# Preprocessing Data

### Required Libraries

In [10]:
! pip install -q pandas numpy matplotlib seaborn

In [11]:
import pandas as pd
import numpy as np
import matplotlib.pyplot as plt
import seaborn as sns

### Loading Dataset

In [12]:
df = pd.read_csv("../data/raw/Credit Risk Benchmark Dataset.csv")

### Removing Duplicates

In [13]:
df.drop_duplicates(inplace=True)

### Creating new columns

In [14]:
df['total_late'] = df['late_30_59'] + df['late_60_89'] + df['late_90']
df['financial_stress'] = df['debt_ratio'] * df['rev_util']

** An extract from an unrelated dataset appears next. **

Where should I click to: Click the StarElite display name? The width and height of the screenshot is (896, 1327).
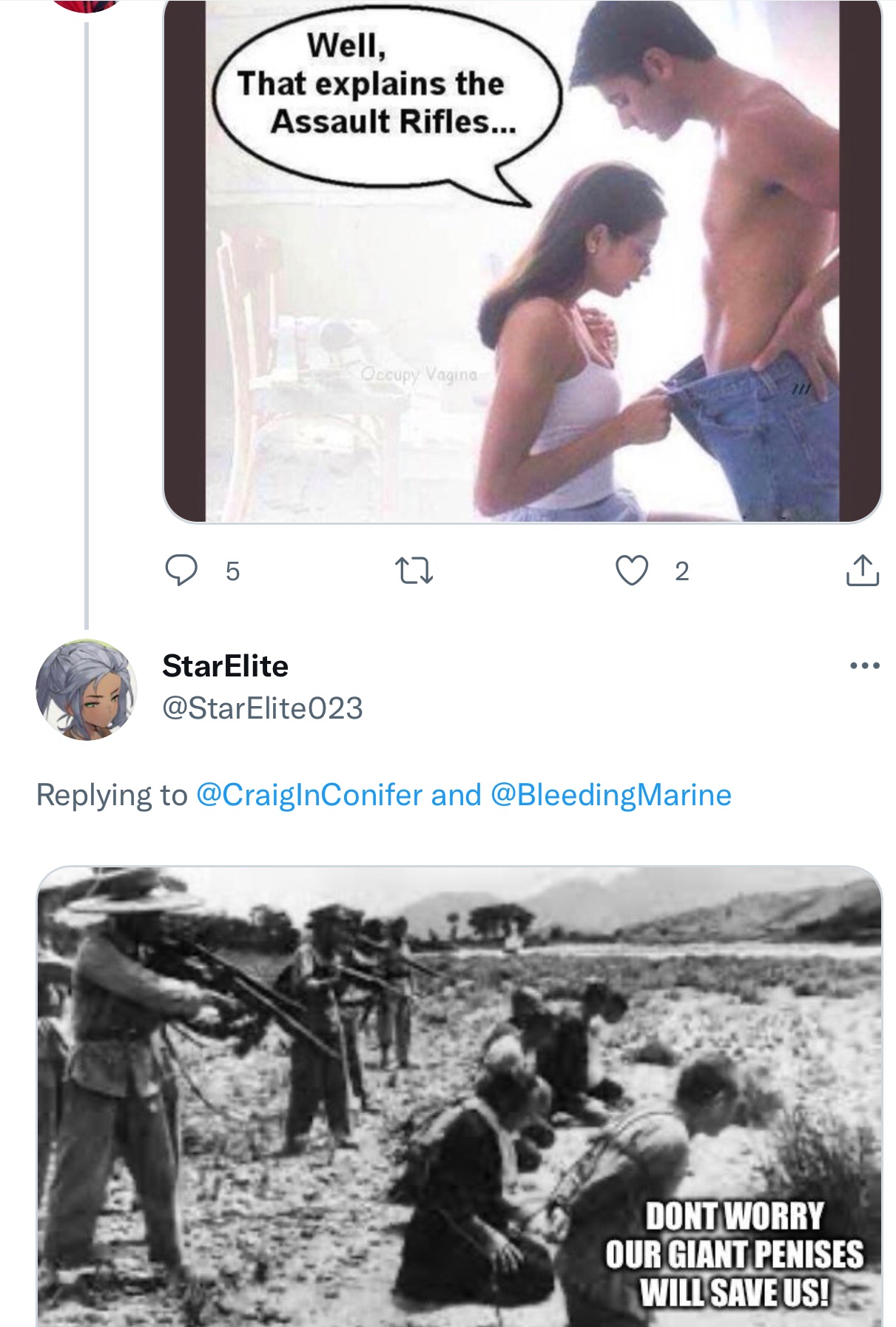point(225,666)
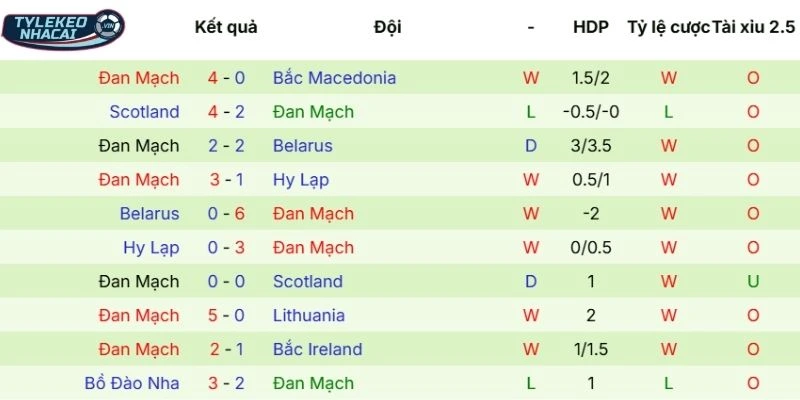
Task: Click the Bắc Ireland team name
Action: click(317, 350)
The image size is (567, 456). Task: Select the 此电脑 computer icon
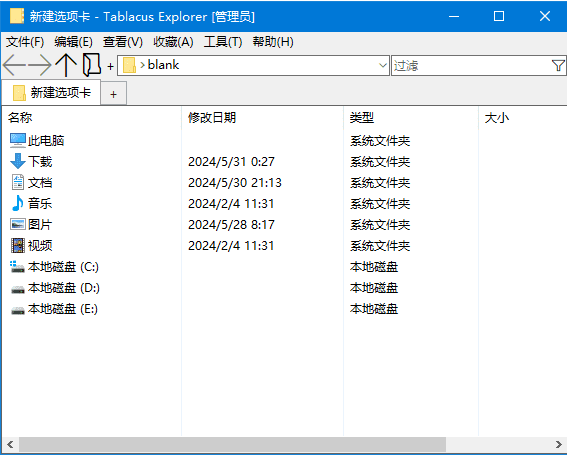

**total_late** combines all delinquency categories (30–59, 60–89, and 90+ days past due) into a single aggregated feature. Rather than analyzing each bucket separately, this variable captures the borrower’s overall history of missed payments. A higher value indicates repeated repayment issues and signals behavioral credit risk, which is one of the strongest predictors of default in lending models.


**financial_stress** is an interaction feature created by multiplying debt ratio with revolving utilization. It reflects compounded financial pressure, where high leverage combined with high credit usage suggests liquidity strain and an increased probability of default.

### Saving Preprocessed data

In [17]:
df.to_csv("../data/processed/processed_data.csv", index=False)